Quanto a tale ultimo profilo è appena il caso di ricordare l’ormai consolidato orientamento giurisprudenziale secondo cui “In tema di imposta comunale sugli immobili (ICI), l’art. 74, comma 1, della l. n. 342 del 2000, nel prevedere che, a decorrere dall’1 gennaio 2000, gli atti comunque attributivi o modificativi delle rendite catastali per terreni e fabbricati sono efficaci solo a decorrere dalla loro notificazione, va interpretato nel senso dell’impossibilità giuridica di utilizzare una rendita prima della sua notifica al fine di individuare la base imponibile dell’ICI, ma non esclude affatto l’utilizzabilità della rendita medesima, una volta notificata, a fini impositivi anche per annualità d’imposta “sospese”, ovverosia suscettibili di accertamento e/o di liquidazione e/o di rimborso.” (ex multis, Cass. n. 14402/2017; S.U. n. 3160/2011).

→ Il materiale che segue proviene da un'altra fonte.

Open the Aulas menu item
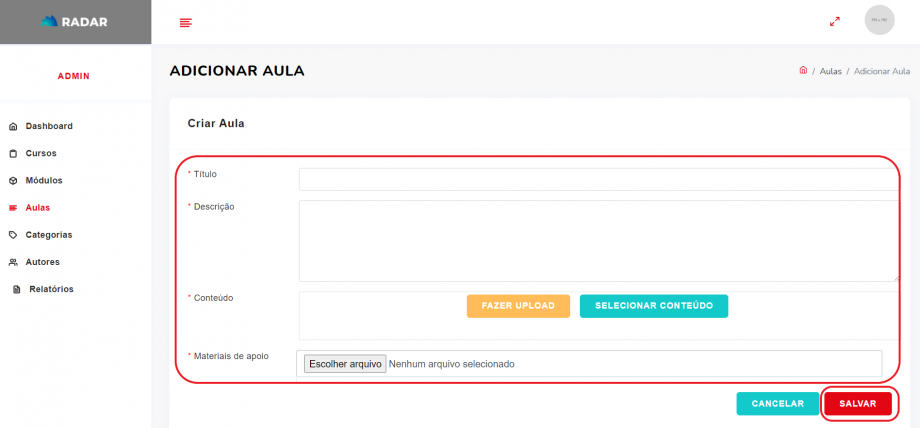 point(38,208)
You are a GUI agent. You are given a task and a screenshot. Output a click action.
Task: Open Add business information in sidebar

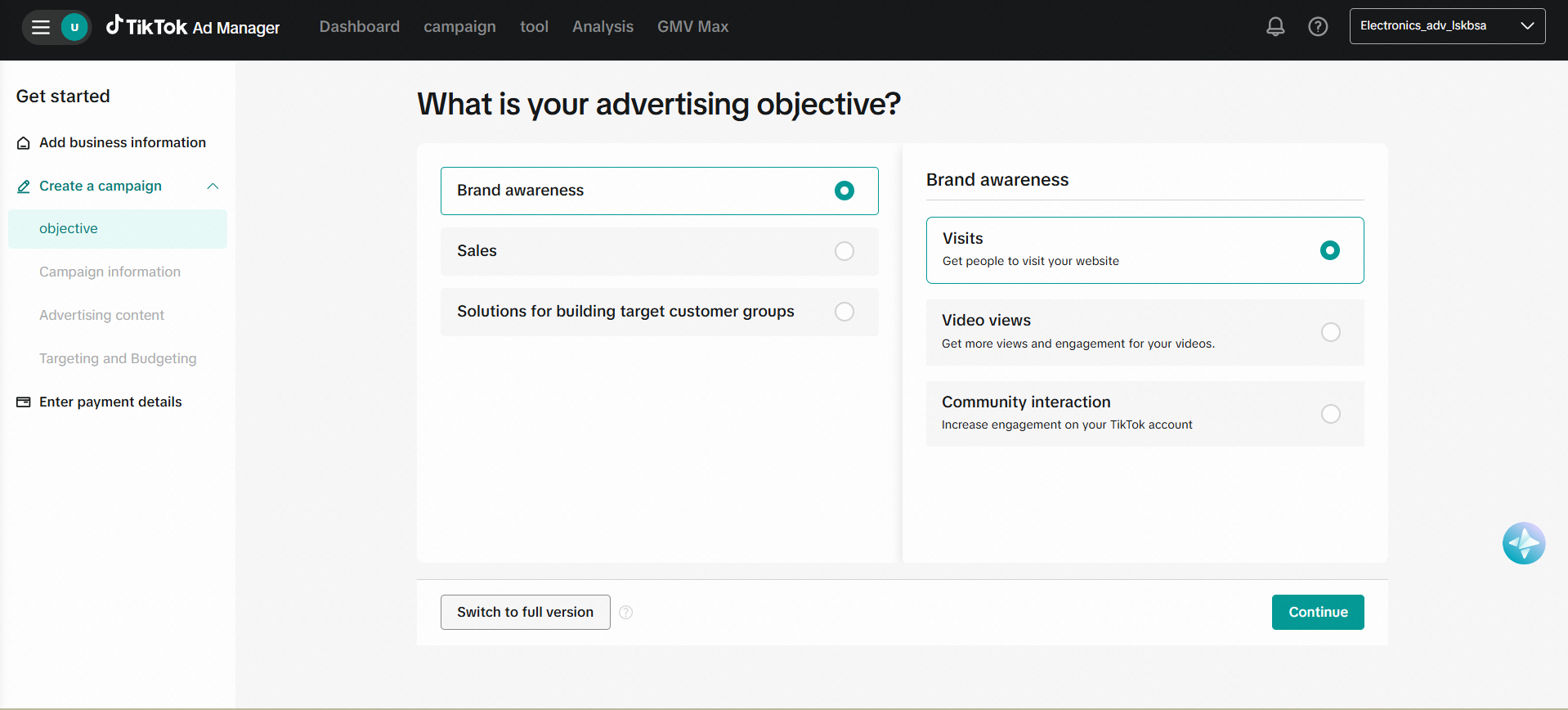pyautogui.click(x=122, y=143)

La sentenza impugnata va, pertanto, cassata e non essendo necessari ulteriori accertamenti di fatto la causa può essere decisa con il rigetto dell’originario ricorso del contribuente.

Le spese dei gradi di merito, stante il consolidarsi nel tempo della giurisprudenza richiamata, sono compensate, mentre quelle del presente giudizio seguono la soccombenza.

P.Q.M.

Accoglie il ricorso, cassa la sentenza impugnata e decidendo nel merito rigetta l’originario ricorso del contribuente. Compensa le spese dei gradi di merito del giudizio e condanna il controricorrente al pagamento di quelle di legittimità, che liquida in € 1.500,00 per compensi, oltre rimborso spese forfettarie ed accessori di legge.